Click the title above, and you'll be linked to an article about infection control at one of Boston's largest hospitals. The hospital was found in serious non-compliance with infection control protocols, resulting in staph and MRSA infections -- in mothers and their newborn babies in the labor, delivery, and maternity units.
I don't wish to bash the BI. Two of my three daughters were born there. I had good experiences there. I hadn't developed an interest yet in midwifery, doulas, and non-medicalized, normal birth; my care there was a good match for what I valued then. As I learned more about birth as a non-medical event, I chose not to return to BI for my 3rd daughter's birth, but I have no regrets about decisions I made in the past.
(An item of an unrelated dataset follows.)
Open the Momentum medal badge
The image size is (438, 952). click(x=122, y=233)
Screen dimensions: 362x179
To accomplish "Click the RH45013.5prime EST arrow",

But the situation, which could probably happen in any hospital in the country, can prompt more discussion about out-of-hospital birth. A healthy woman with a healthy pregnancy who goes into labor spontaneously at term should have the right to a homebirth or non-hospital birth center with a qualified and trained midwife. In the comfort of her own home or in a home-like setting, with the intimacy of loved ones around her, she can move freely through labor, feed herself and drink to thirst as she needs to in order to maintain her strength, and allow her body to engage in the uninterrupted physiological process of childbirth. That kind of normal birth is not medical, so therefore doesn't need a hospital and the whole hospital package -- like infections due to non-compliance of infection control protocol, or medical interventions that are either unwanted or not truly medically necessary, which leads to further interventions, which can then create an emergency. At the risk of sounding prosaic, hospitals are for sick people.